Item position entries
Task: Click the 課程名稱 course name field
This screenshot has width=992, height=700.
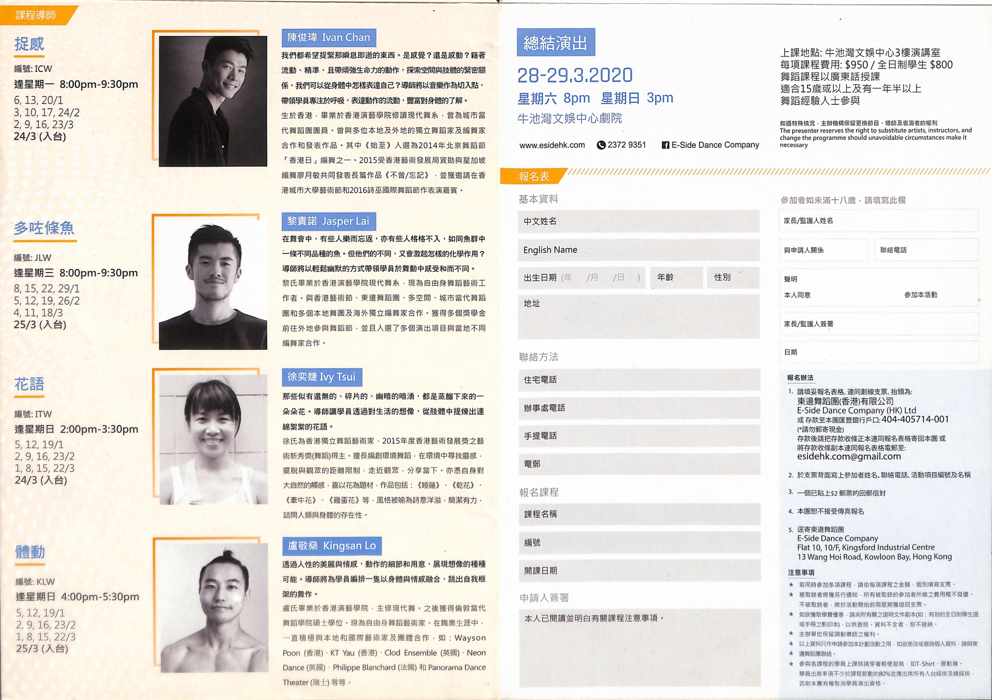Action: [x=638, y=514]
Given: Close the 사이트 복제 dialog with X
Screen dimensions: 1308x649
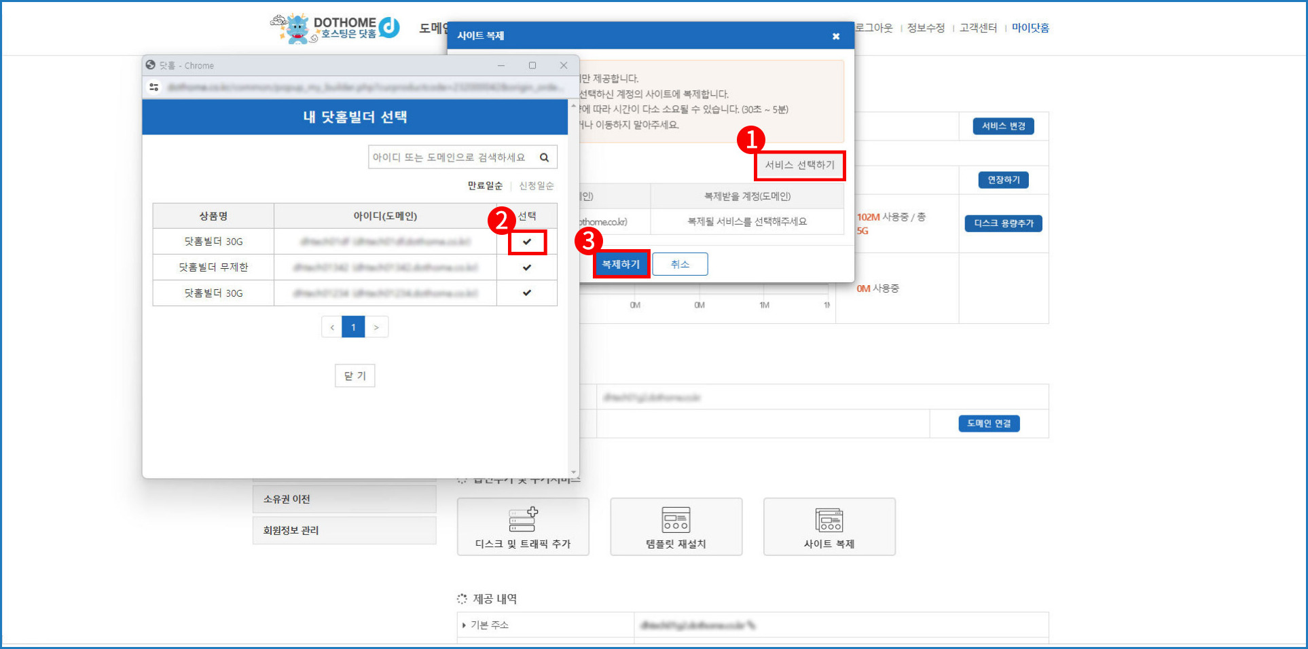Looking at the screenshot, I should pyautogui.click(x=836, y=36).
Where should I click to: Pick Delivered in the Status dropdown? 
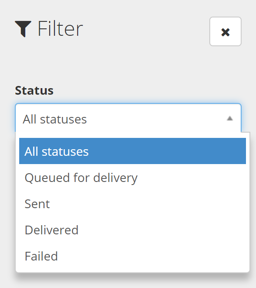(x=133, y=230)
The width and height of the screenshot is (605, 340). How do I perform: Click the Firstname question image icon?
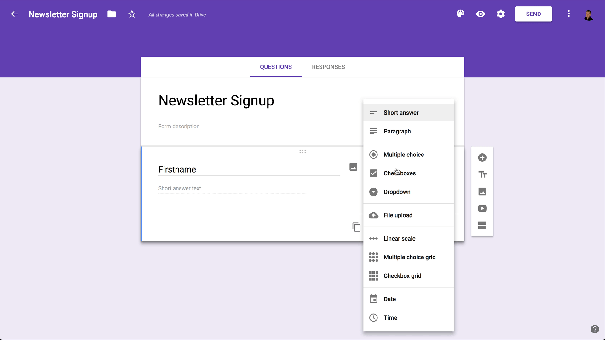pos(353,167)
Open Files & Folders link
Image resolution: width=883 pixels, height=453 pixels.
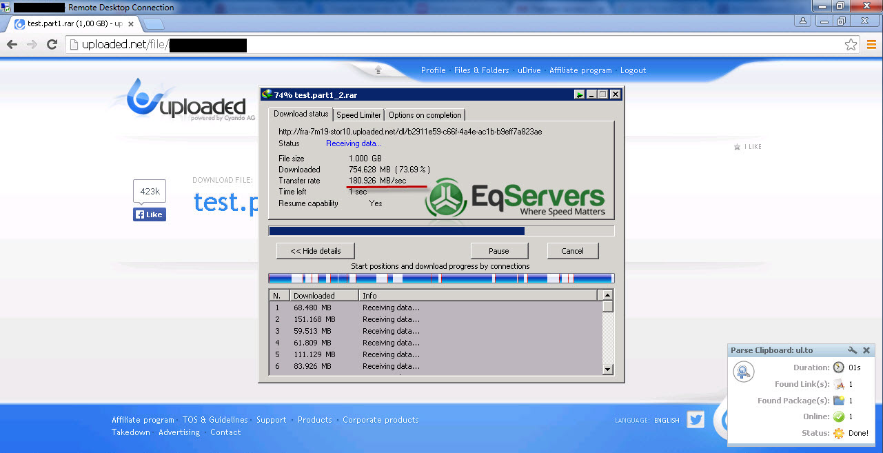481,70
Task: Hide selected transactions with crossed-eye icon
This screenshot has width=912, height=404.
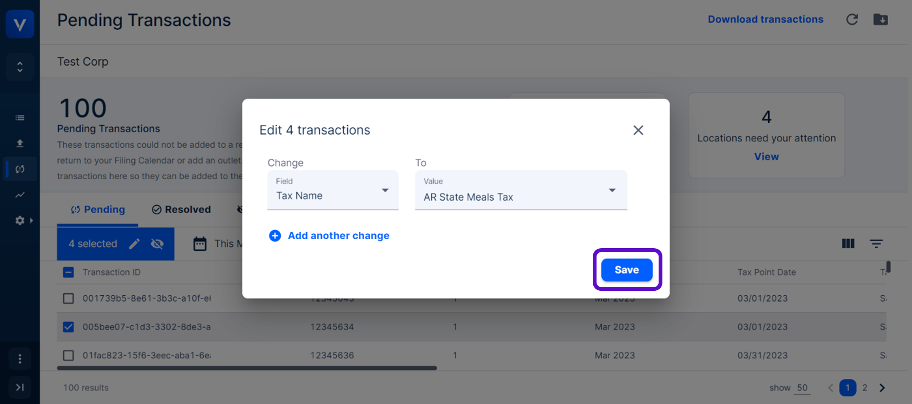Action: pyautogui.click(x=157, y=244)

GIVEN PROBLEM:
Copy every line of the listing above word for word, but leave out the pictures.

RESPONSE TO THE TASK:
Task: Click the 課程名稱 course name field
This screenshot has width=992, height=700.
Action: [x=638, y=514]
Given: Close the 사이트 복제 dialog with X
Screen dimensions: 1308x649
Looking at the screenshot, I should pyautogui.click(x=836, y=36).
Where should I click to: Pick Delivered in the Status dropdown? 
(x=133, y=230)
The width and height of the screenshot is (605, 340). How do I perform: Click the Firstname question image icon?
pos(353,167)
Open Files & Folders link
Image resolution: width=883 pixels, height=453 pixels.
481,70
Task: Hide selected transactions with crossed-eye icon
This screenshot has width=912, height=404.
Action: pyautogui.click(x=157, y=244)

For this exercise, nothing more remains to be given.